• [Tâches]:
(a) Dans l'entretien sur le conflit syrien, relevez les brigades du Front de Libération Islamique de la Syrie nommées entre parenthèses.
(b) Poursuivez l'entretien sur le conflit syrien à partir de sa dernière phrase.

• [Extrait du texte]:

-*-*-

La Syrie, enjeu d'une guerre froide sans merci entre Arabie Saoudite et Iran

Interview de Romain Caillet

Rédigé par Maria Magassa-Konaté | Mardi 10 Septembre 2013 à 06:00

           

La guerre des images bat son plein. Washington a envoyé aux sénateurs des extraits vidéo montrant des Syriens morts ou agonisants, probablement empoisonnés au gaz lors de l’attaque chimique meurtrière du 21 août dernier, pour les convaincre de voter en faveur d'une intervention en Syrie à laquelle le Congrès américain débat depuis lundi 9 septembre. Dans le même temps, les preuves que doivent rapporter des inspecteurs de l'ONU quant à la responsabilité du régime dans cette attaque se font attendre. De leur côté, les pays arabes sont résolument divisés sur cette question. Romain Caillet, doctorant en histoire contemporaine, dont les travaux portent sur le salafisme, nous éclaire sur la position des puissances occidentales et des pays arabes mais aussi sur les luttes d’influence d’un conflit qui perdure depuis plus de deux ans.



Le bilan humain et matériel causé par la guerre en Syrie s'alourdit de jour en jour.
Le bilan humain et matériel causé par la guerre en Syrie s'alourdit de jour en jour.

Romain Caillet, doctorant en histoire contemporaine à l'Institut Français du Proche-Orient (IFPO).
Romain Caillet, doctorant en histoire contemporaine à l'Institut Français du Proche-Orient (IFPO).

Saphirnews : Il semblerait que les puissances occidentales, en se taisant sur le coup d’Etat égyptien mais en voulant intervenir en Syrie, privilégient des « islamistes jihadistes » plutôt que des Frères musulmans démocratiquement élus…

Romain Caillet : Non, au contraire. Si l’Occident participe effectivement à l’armement de la composante islamiste de l’Armée syrienne libre (ASL), notamment le Front de Libération Islamique de la Syrie (FLIS) dont une bonne partie des brigades (Liwâ’ al-Islâm, Liwâ’at-Tawhîd ou les Faucons du Levant) ont une base salafie, non jihadiste, les cadres de ces brigades sont en revanche plus proches des Frères musulmans. Cela fait bien entendu partie de la propagande du régime syrien de prétendre que l’Occident est l’allié d’Al-Qaïda mais, en réalité, sur le terrain, c’est totalement faux.

On peut même penser que si l’Occident décidait de mener une intervention militaire déstabilisant réellement le régime, la seconde étape serait ensuite d’envoyer des drones pour abattre les leaders jihadistes en Syrie. La CIA envisage d’ailleurs officiellement le projet, d’une guerre des drones contre les jihadistes syriens, depuis près de six mois.

-*-*-

• [Données fournies]:
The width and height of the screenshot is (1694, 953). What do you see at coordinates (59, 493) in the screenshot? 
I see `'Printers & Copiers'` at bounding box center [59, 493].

-*-*-

• [Réponses dans l'ordre]:
(a)
Liwâ’ al-Islâm
Liwâ’at-Tawhîd
les Faucons du Levant

(b)
De la même manière, contrairement à ce que l’on peut entendre, l’Arabie Saoudite ne soutient absolument pas les groupes jihadistes en Syrie, que ce soit Jabhat an-Nusra ou l’Etat islamique en Irak et au Levant (EIIL). Ces deux groupes sont des ennemis du régime saoudien, qui est en guerre totale contre le courant jihadiste depuis près de dix ans. Rappelons qu’il y a seulement quatre ans, en août 2009, un membre d’Al-Qaïda dans la Péninsule Arabique (AQPA) a tenté d’assassiner le vice-ministre de l'Intérieur, Mohammed ben Nayef, dans un attentat-suicide.
En revanche, un soutien militaire et financier est effectivement accordé par le royaume saoudien à des mouvements d’inspiration salafie, mais qui n’auraient pas pris les armes dans un autre contexte que celui de la Syrie.

Les puissances occidentales apportent donc leur soutien aux Frères musulmans en Syrie, mais pourquoi pas en Egypte ?

Romain Caillet : Après le coup d’Etat du 3 juillet 2013, l’Occident a effectivement timidement soutenu les Frères musulmans mais celui-ci s’est retrouvé piégé par son alliance avec l’armée égyptienne. La relation des Etats-Unis avec l’armée égyptienne est tellement ancienne et profonde qu’ils ne pouvaient la rompre au profit des Frères musulmans, avec qui, finalement, peu de liens stratégiques avaient été noués.

Leur alliance avec l’armée est donc plus forte ?

Romain Caillet : Oui, tout a fait. Les Frères musulmans étaient devenus un de leurs nouveaux partenaires mais les Etats-Unis ont, très rationnellement, privilégié leur partenaire historique.

Quelle est la part des groupes « islamistes jihadistes » dans le conflit syrien ?

Romain Caillet : Si on parle des groupes purement jihadistes, c’est-à-dire ceux qui rejettent les principes de la démocratie, le cadre national syrien, la coalition d’Istanbul mais aussi toute relation avec l’Occident et les régimes arabes du Golfe, ils représentent environ 10 à 15 % des hommes sur le terrain.
Cependant, ils disposent d’une influence importante sur la rébellion, notamment en raison de leur capacité militaire, et de leur abnégation au combat, supérieures à celles des autres brigades. Avant de combattre en Syrie, les plus âgés d’entre eux ont participé jusqu’à parfois cinq conflits (Afghanistan, Bosnie, Tchétchénie, Irak et Libye), ce qui leur donne une expérience particulièrement appréciée auprès des combattants syriens.

Comment se financent-ils ?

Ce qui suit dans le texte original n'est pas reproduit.